K2view
Last Updated:
Analyst Coverage: Daniel Howard
K2view (named for the famously difficult-to-climb mountain) was founded in 2009, and has offices in the US, Germany, Israel, and the Netherlands. It is the developer of the K2view Data Product Platform. This platform originated as an ETL tool, but has since grown into a widely-encompassing data management offering capable of addressing a variety of enterprise use cases.
The K2view Data Product Platform is a unified data management platform that offers numerous capabilities within a single overarching product. It includes solutions for many different data tasks, including data integration, data governance, data fabric, cloud migration, 360-degree customer view, test data management, and more.

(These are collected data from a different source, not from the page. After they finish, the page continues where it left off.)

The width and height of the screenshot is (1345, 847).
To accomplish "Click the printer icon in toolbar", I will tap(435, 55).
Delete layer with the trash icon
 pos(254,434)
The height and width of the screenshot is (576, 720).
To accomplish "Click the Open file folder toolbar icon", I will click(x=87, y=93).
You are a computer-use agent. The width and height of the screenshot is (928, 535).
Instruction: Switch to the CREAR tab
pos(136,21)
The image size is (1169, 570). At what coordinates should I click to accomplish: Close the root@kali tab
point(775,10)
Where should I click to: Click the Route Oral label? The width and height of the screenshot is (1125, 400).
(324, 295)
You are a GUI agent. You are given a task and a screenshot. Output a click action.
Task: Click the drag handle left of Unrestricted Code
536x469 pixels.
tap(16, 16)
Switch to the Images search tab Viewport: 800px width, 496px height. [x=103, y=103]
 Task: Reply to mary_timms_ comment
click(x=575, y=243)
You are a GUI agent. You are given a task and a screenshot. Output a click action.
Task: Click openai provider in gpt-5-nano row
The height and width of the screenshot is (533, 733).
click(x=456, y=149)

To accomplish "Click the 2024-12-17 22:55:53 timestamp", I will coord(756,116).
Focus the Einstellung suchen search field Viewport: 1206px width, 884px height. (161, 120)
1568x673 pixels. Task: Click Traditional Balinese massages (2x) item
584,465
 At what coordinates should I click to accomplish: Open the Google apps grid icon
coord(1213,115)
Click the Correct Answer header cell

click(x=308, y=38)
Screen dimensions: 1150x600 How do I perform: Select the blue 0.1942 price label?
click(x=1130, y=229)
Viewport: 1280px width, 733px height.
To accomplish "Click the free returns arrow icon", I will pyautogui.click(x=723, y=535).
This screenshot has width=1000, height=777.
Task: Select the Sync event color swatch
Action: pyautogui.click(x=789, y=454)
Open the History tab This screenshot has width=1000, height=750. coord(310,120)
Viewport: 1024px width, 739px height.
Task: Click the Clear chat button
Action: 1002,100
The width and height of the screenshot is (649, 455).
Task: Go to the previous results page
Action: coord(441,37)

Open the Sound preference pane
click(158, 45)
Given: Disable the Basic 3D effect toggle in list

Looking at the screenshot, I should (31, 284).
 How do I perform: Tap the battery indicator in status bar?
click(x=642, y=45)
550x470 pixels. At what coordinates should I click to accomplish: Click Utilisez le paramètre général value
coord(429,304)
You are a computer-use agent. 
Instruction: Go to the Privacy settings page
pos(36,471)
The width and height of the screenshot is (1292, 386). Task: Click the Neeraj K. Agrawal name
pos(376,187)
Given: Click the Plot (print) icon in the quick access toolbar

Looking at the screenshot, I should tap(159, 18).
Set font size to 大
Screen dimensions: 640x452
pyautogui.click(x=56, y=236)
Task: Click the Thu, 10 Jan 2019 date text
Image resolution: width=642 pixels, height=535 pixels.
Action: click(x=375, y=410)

K2view Test Data Management
Last Updated: 2nd April 2024
Mutable Award: Gold 2024
The K2view Data Product Platform is a unified data management platform that offers numerous capabilities within a single overarching product. It includes solutions for a wide range of enterprise data management problems. Key capabilities include data integration, data governance, data fabric, cloud migration, 360º customer view, and more. Most notably, at least for the purposes of this article, is its ability to provide effective test data management (TDM). This subset of the platform’s functionality is referred to as K2tdm, and it includes data subsetting, data masking, sensitive data discovery, and synthetic data generation.
Customer Quotes
“K2view test data management tools provide a self-service approach for our teams to provision test data on demand – without impacting production source systems.”
AT&T
“We’re collaborating closely with K2view in order to evolve our test data management tools for the purpose of driving our business agility, IT velocity, and attention to customer experience.”
Vodafone Germany
K2tdm organises test data management into three key phases: extraction, organisation, and operation (as shown in Figure 1). Test data access follows. Notably, these phases can be repeated – either on-demand or on schedule – to selectively refresh your test data and keep it aligned with changing production environments.
In the extraction phase, K2tdm ingests data from any source, whether structured or unstructured. Business entities (such as customers) are automatically classified within the platform’s data catalogue, aptly named K2catalog. This includes a sensitive data discovery process, where what qualifies as sensitive data is controlled by a series of customisable rules and parameters. These rules can match against column names and/or the values and format of the data itself. Any discovered sensitive data is automatically masked within the platform, including highly unstructured data such as documents and images. Persistent masking is available at rest and in-flight, as is dynamic masking with role-based access control (RBAC). Masking is always consistent, maintains referential integrity, and a large number of prebuilt, customisable masking functions are provided. Facilities for data compression and versioning are also offered during this phase.
In the next phase, your imported data is organised into a structure that makes test data (sub)sets easy to create and then provision to the target environment. Specifically, it is partitioned into discrete, customisable business entities (determined by your data model, but typically representing customers), with each entity then used to create a unique “Micro-Database” that contains all the data associated with that entity, often centralising data from several different sources in the process. Each Micro-Database can be likened to a miniature data warehouse, offering a 360º view of the specific entity it represents. Notably, the centralised nature of these Micro-Databases ensures that referential integrity is always maintained further down the TDM process, because the Micro-Database itself is always referred back to as the ultimate source of truth for the entity it represents. Therefore, if you change the data in a business entity, those changes will automatically propagate elsewhere in your testing environment.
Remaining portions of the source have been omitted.